The mood of the novel is somber and oppressive, with occasional moments of dark humor. Faulkner wants the reader to share in the characters’ sense that they cannot escape the history into which they have accidentally been born. One example occurs in Chapter 2, when Faulkner introduces Joanna and describes her uneasy relationship with the rest of Jefferson:
But it is there: the descendants of both in their relationship to one another’s ghosts, with between them the phantom of the old spilled blood and the old horror and anger and fear.
Joanna has not expressly wronged anyone in the town, and all they have done to her is ignore her. However, Faulkner immediately makes it known to the reader that Joanna’s grandfather and brother were murdered 60 years ago right in the town square. Their killer was a former enslaver who wanted them dead because they supported Black voting rights. Joanna and the townspeople see each other as the “descendants” of this violent clash, and they struggle to have a relationship directly with one another instead of with one another’s historical baggage. Even in the absence of outright violence toward one another, their interactions are always attended by “the phantom of the old spilled blood and the old horror and anger and fear.” When characters and readers alike step into Faulkner’s Yoknapatawpha County, they step into an atmosphere where violence, horror, anger, and fear have all built up over decades.
The dark, oppressive, and even defeatist mood helps Faulkner make a point about history, memory, and Southern culture. Faulkner paints an image of a South that has never and will never resolve the wrongs committed during and prior to the Civil War. The former enslaver who kills Joanna’s grandfather and brother belongs to a group of White Southerners who, long after the Civil War, still see White supremacy as the cornerstone of Southern culture. He has already lost his battle to preserve the institution of slavery, but the fight over Black voting rights just a few decades later is an echo of that same battle. Joanna’s family, on the other hand, are immigrants tracing their roots to Europe, the Northern United States, and Mexico. Joanna’s family holds “foreign” ideas that threaten White supremacy. The passage above, and the mood throughout the novel, plunge the reader into frustration and hopelessness that this cultural clash will ever stop haunting the South.

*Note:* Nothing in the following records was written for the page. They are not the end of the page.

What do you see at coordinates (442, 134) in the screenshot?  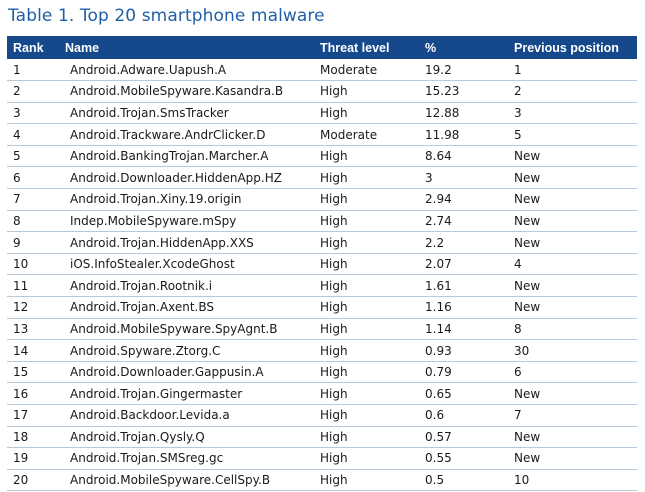 I see `cell-percent: 11.98` at bounding box center [442, 134]. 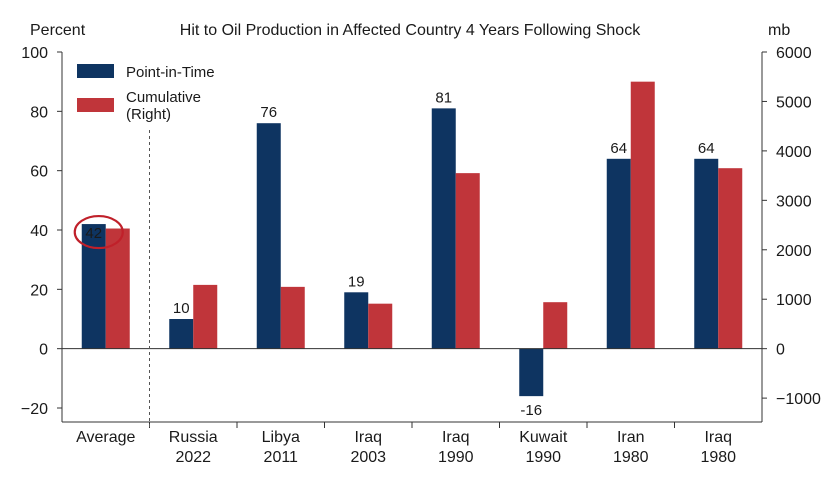 I want to click on legend-label-cumulative: Cumulative, so click(x=164, y=98). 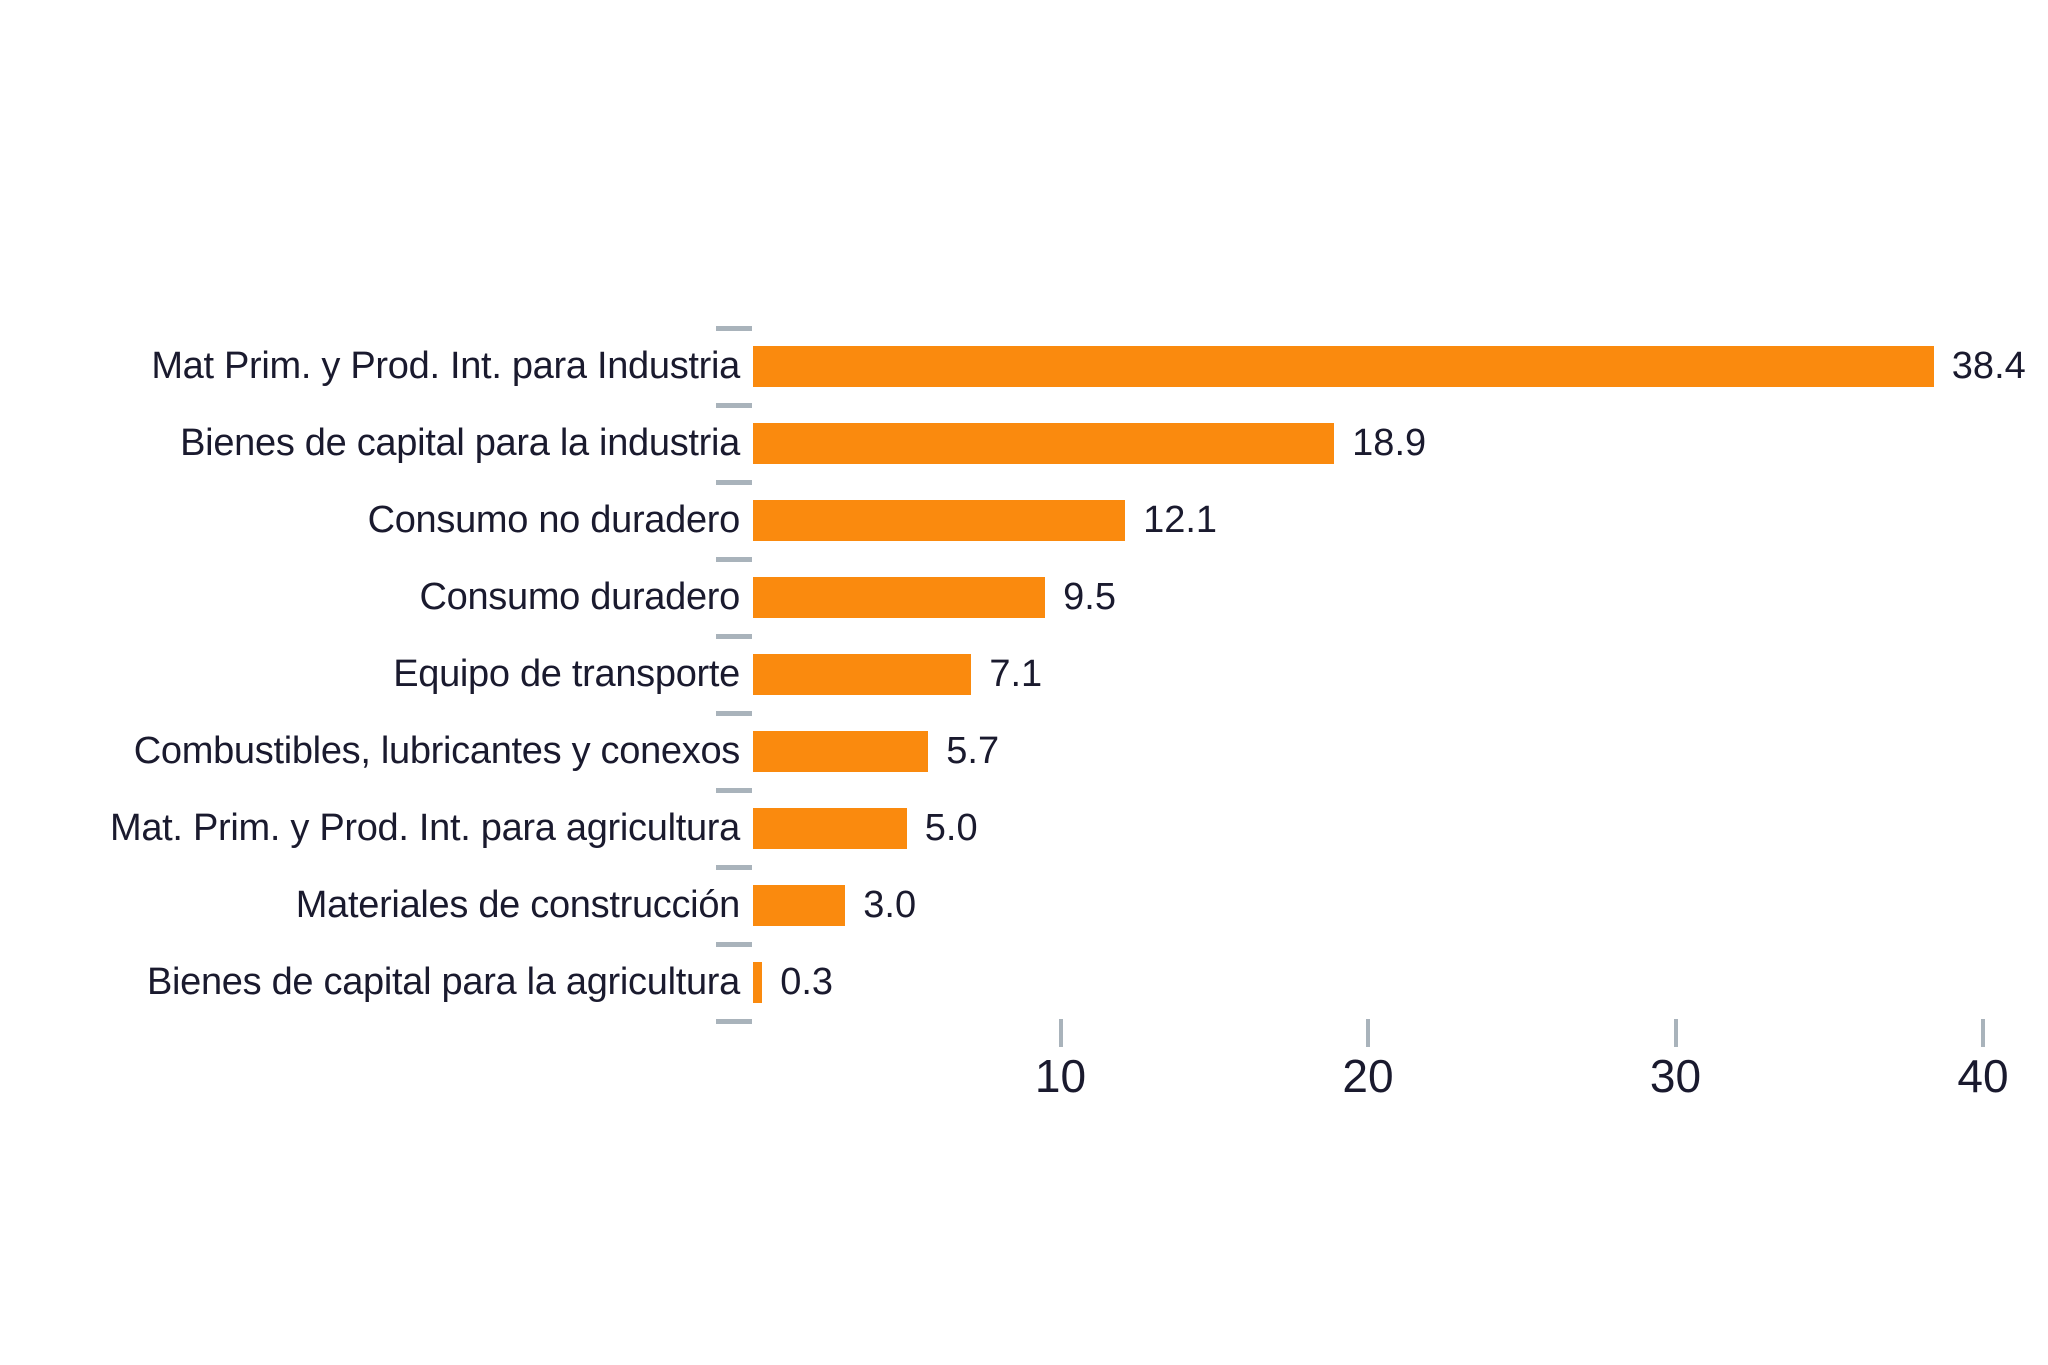 I want to click on category-label: Equipo de transporte, so click(x=566, y=674).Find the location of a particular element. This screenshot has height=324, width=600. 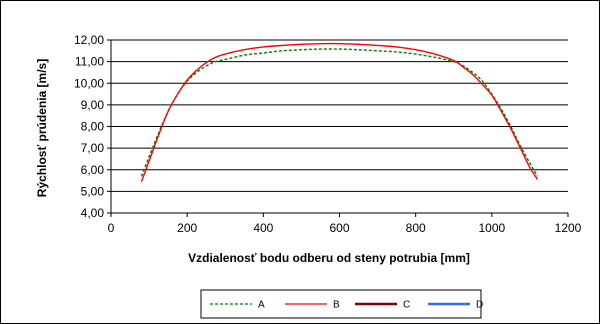

y-axis-ticks: 4,00 5,00 6,00 7,00 8,00 9,00 10,00 11,00 12,00 is located at coordinates (92, 126).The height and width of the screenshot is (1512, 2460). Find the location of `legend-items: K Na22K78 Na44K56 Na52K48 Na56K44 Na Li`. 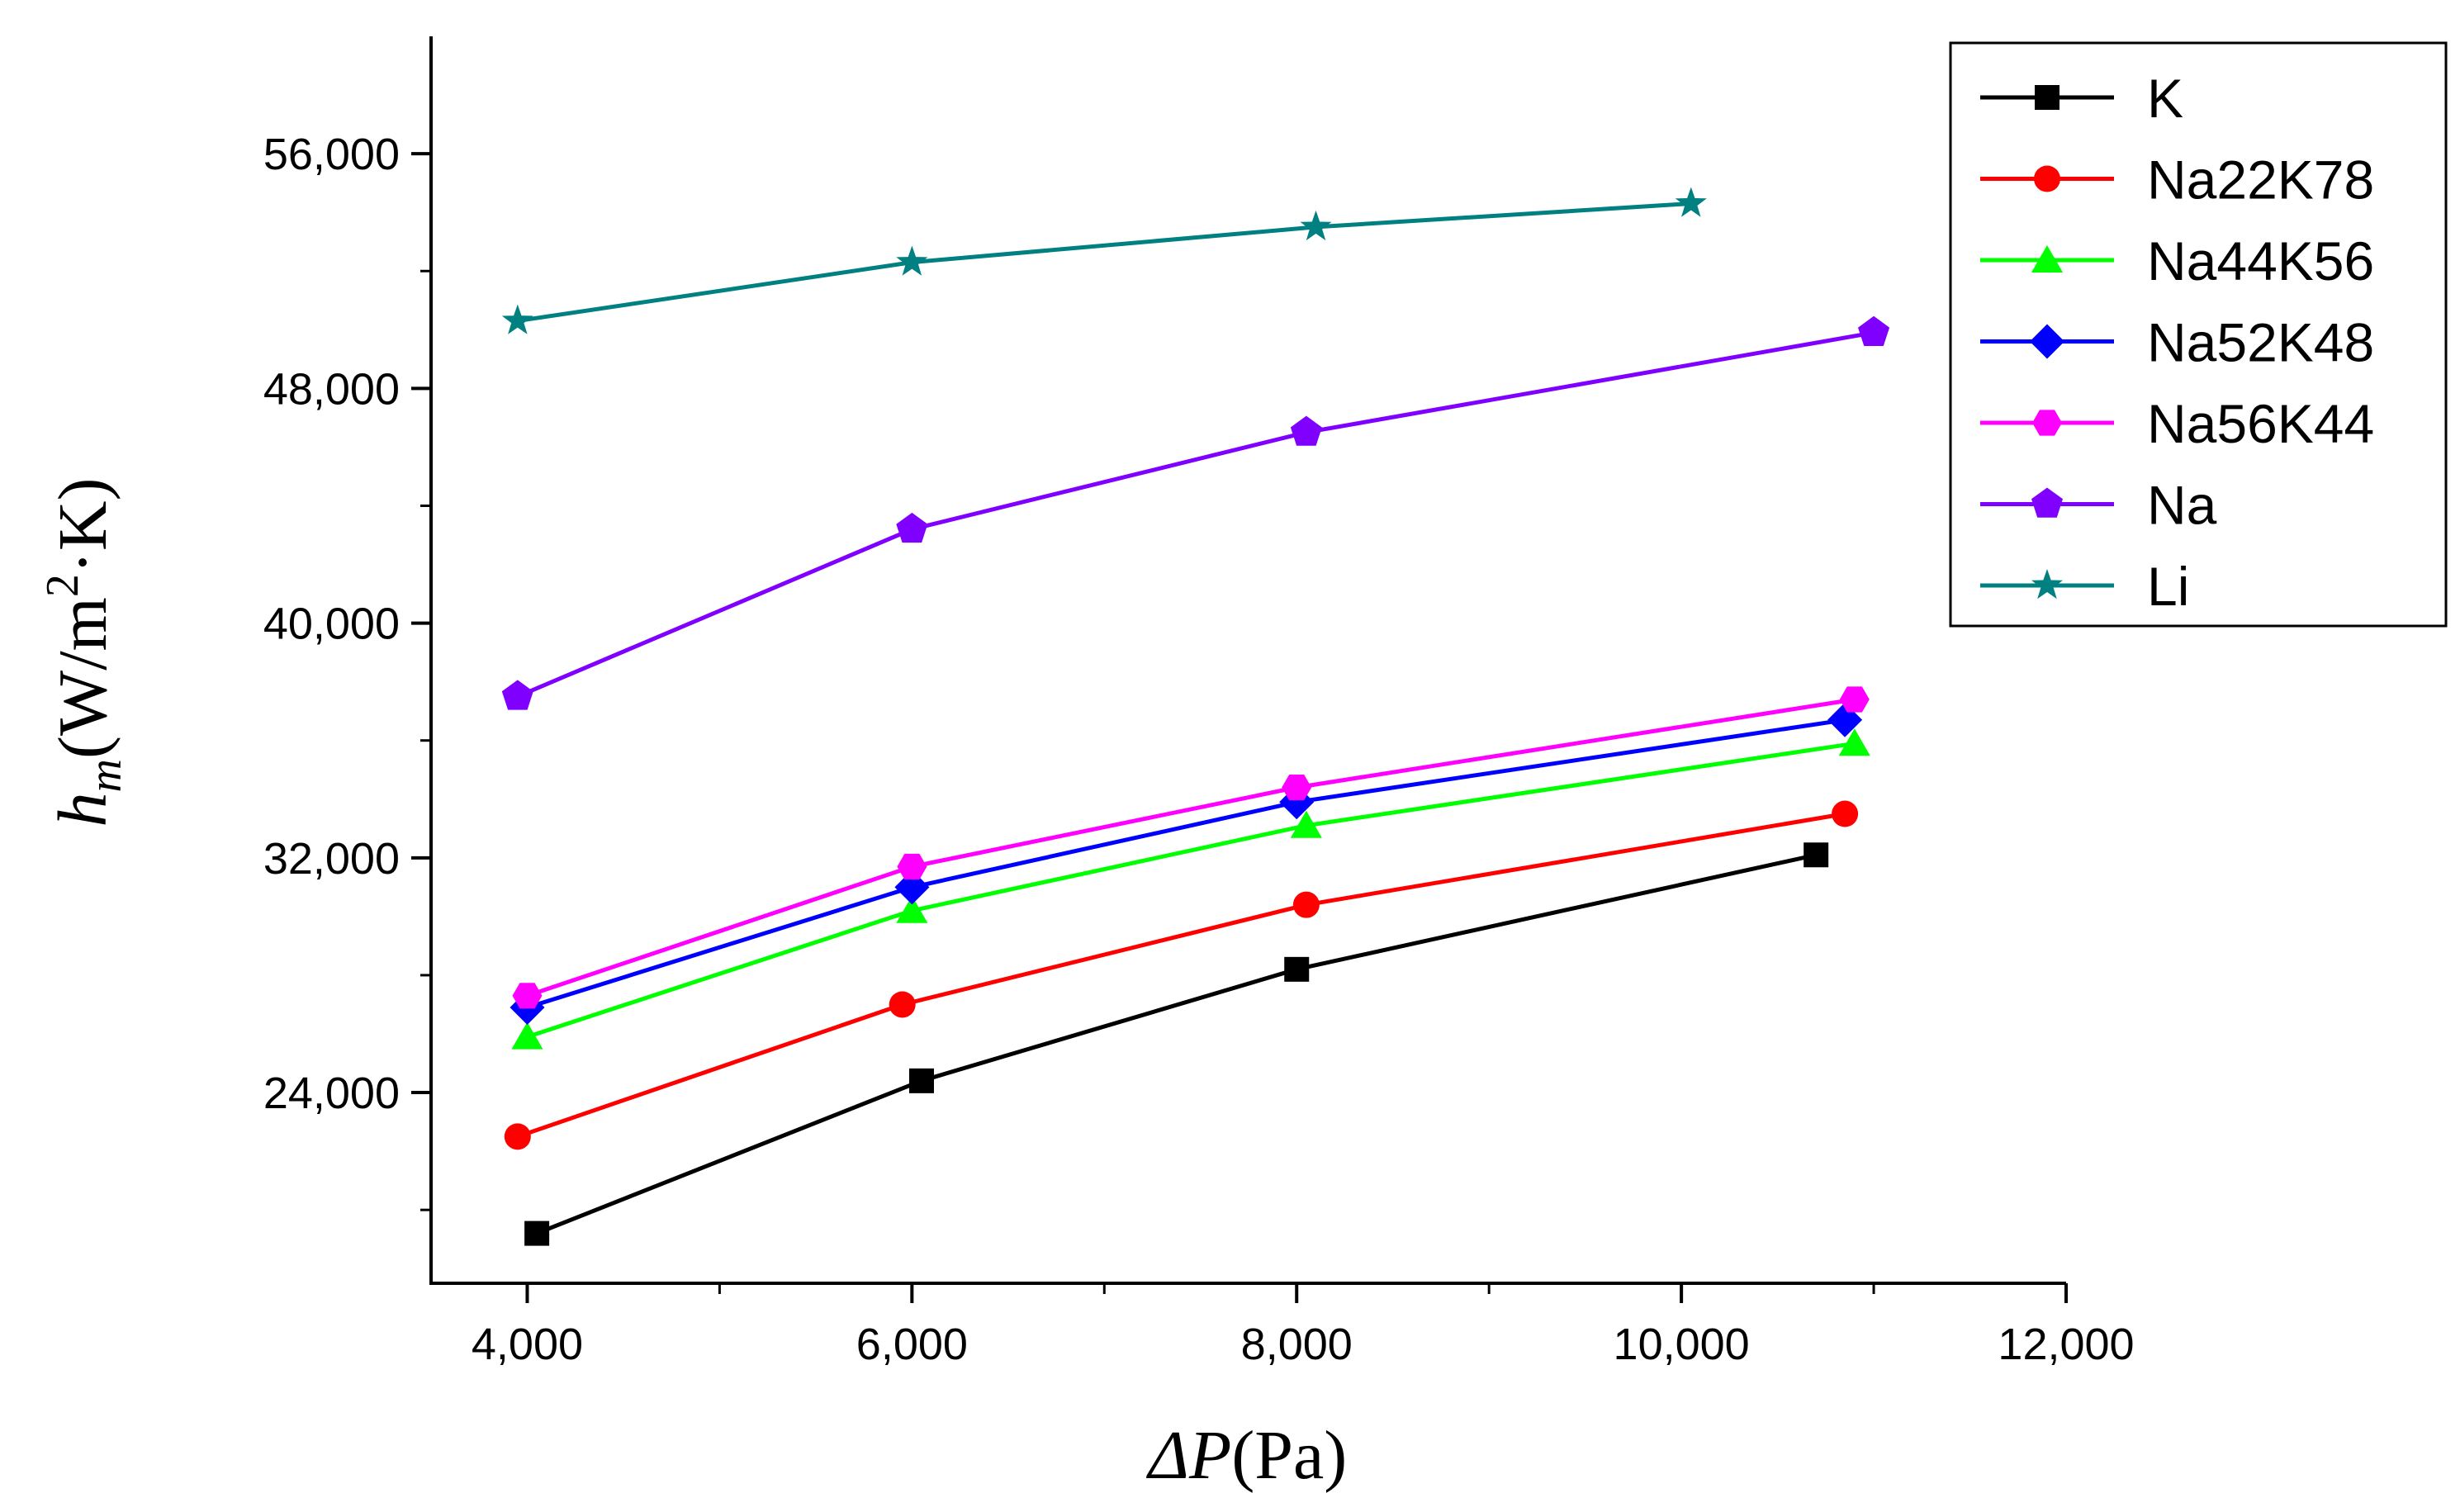

legend-items: K Na22K78 Na44K56 Na52K48 Na56K44 Na Li is located at coordinates (2177, 342).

The greatest hope Faulkner offers is in trying to understand this dynamic and laugh at the foolishness of some people who perpetuate it. For instance, Faulkner invites the reader to laugh at everyone’s intense paranoia over Christmas’s ancestry when it is not even clear whether he is Black or not. What matters is not his actual racial background, but rather the story people tell about him and about race in general. Humor turns back to frustration when the reader understands that the characters will never be able to see how foolish they are.